EXERCISE INSTRUCTIONS >>
Pull every line holding the string "Education" from the records below.

- Opening Delimiter -

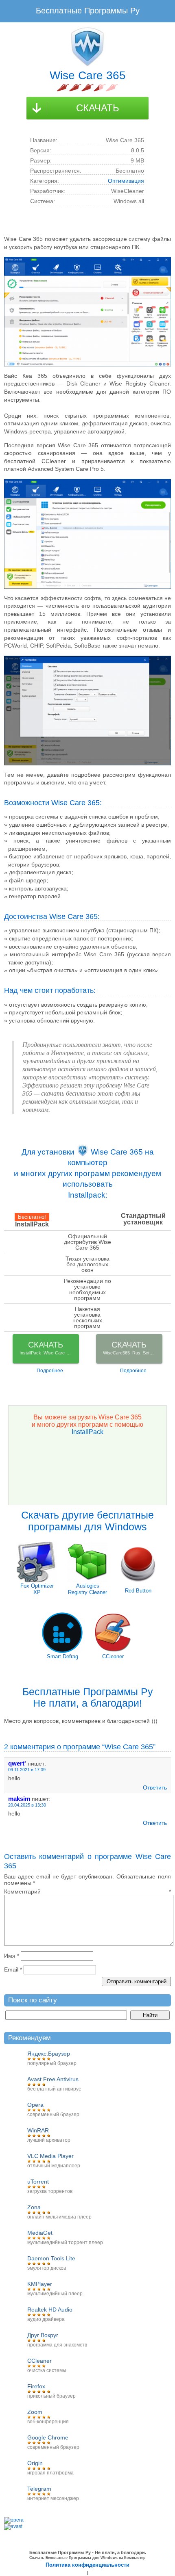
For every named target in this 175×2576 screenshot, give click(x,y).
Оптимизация (126, 181)
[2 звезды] (75, 87)
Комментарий (87, 1891)
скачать (97, 107)
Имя (11, 1955)
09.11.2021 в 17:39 (27, 1769)
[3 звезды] (87, 87)
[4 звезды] (100, 87)
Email (13, 1969)
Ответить (155, 1787)
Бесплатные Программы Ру (88, 10)
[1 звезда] (63, 87)
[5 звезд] (112, 87)
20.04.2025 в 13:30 (27, 1805)
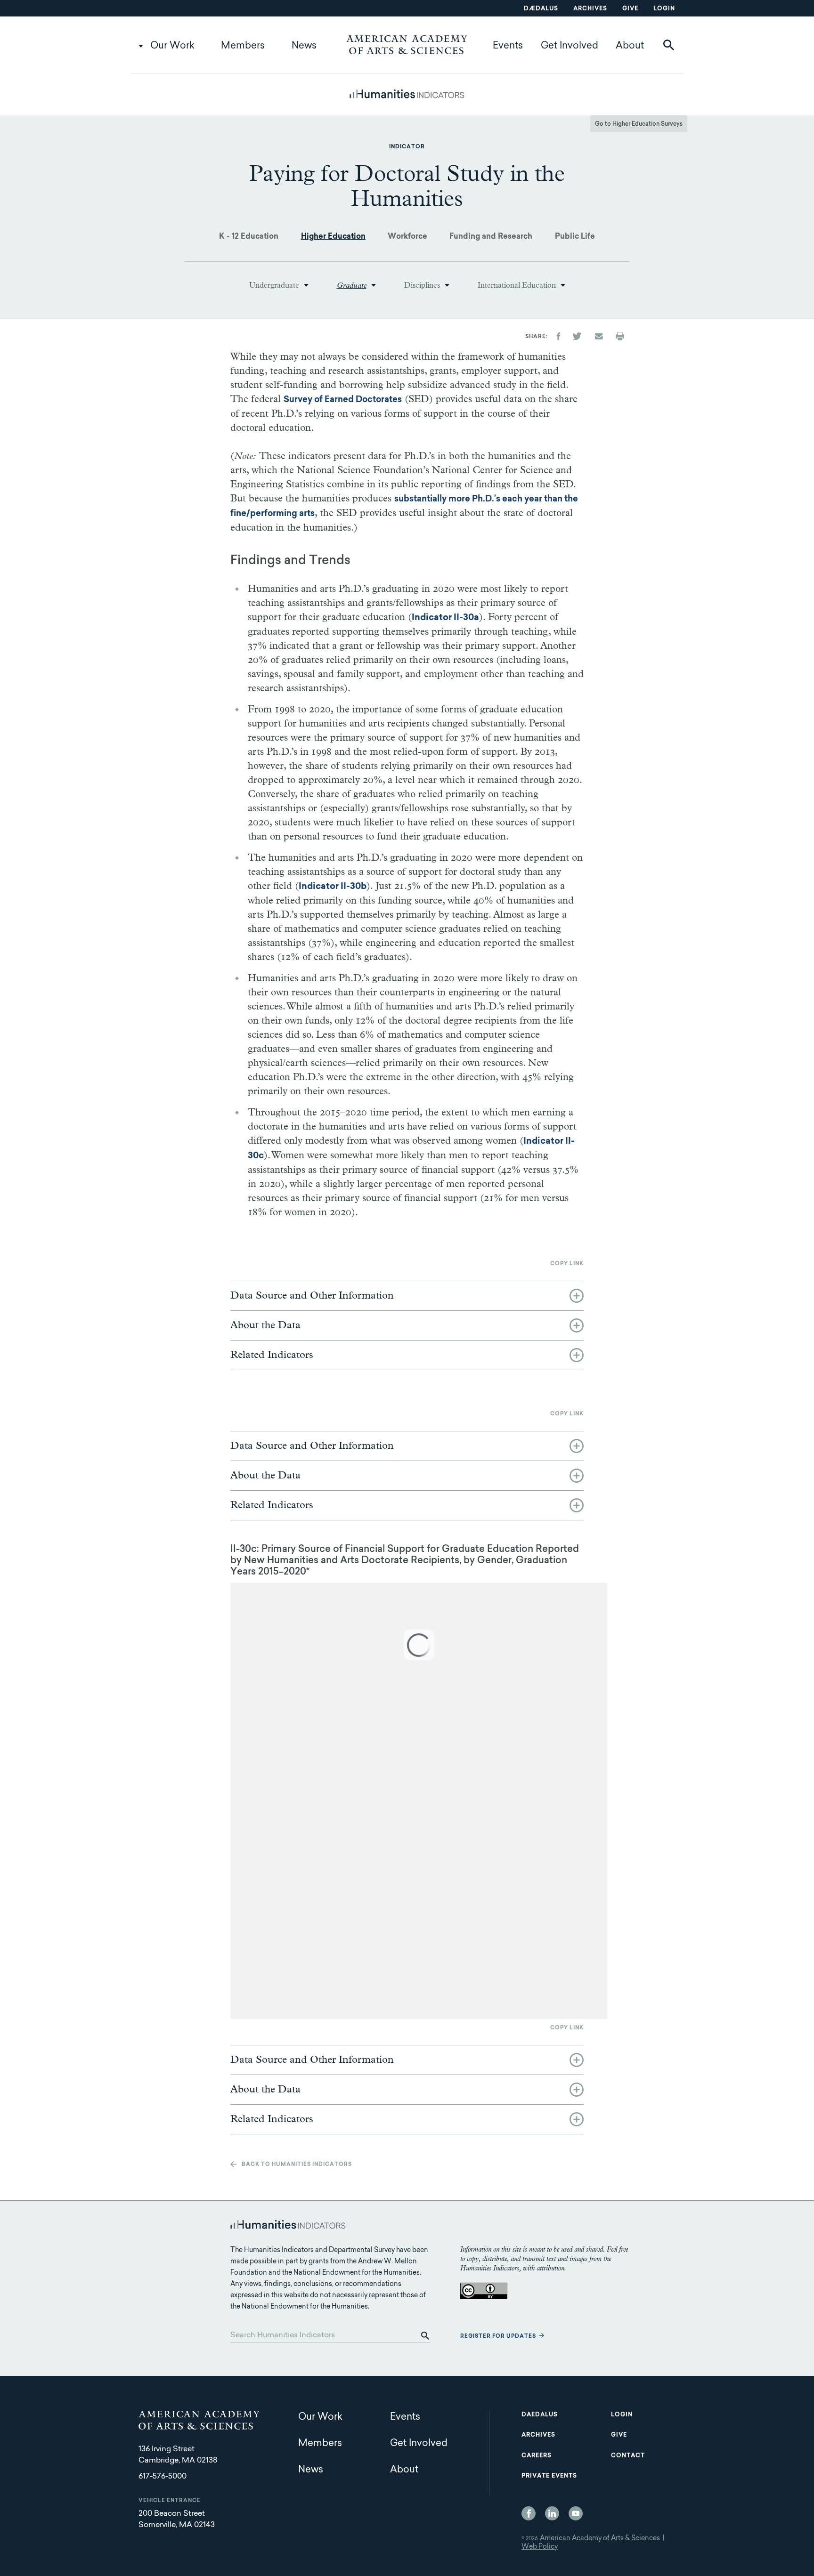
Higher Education (333, 237)
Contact (628, 2456)
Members (243, 46)
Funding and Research (490, 237)
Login (664, 9)
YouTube (576, 2513)
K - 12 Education (248, 237)
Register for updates (498, 2336)
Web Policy (539, 2547)
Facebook (528, 2513)
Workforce (407, 237)
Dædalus (541, 9)
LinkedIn (552, 2513)
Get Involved (569, 46)
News (304, 46)
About (630, 46)
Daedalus (539, 2415)
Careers (536, 2456)
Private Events (549, 2476)
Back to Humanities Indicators (297, 2164)
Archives (590, 9)
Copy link (567, 1264)
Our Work (172, 46)
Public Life (575, 237)
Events (508, 46)
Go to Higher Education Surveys (639, 124)
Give (630, 9)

- Closing Delimiter -

SOLUTION BELOW >>
Higher Education (333, 237)
K - 12 Education (248, 237)
Go to Higher Education Surveys (639, 124)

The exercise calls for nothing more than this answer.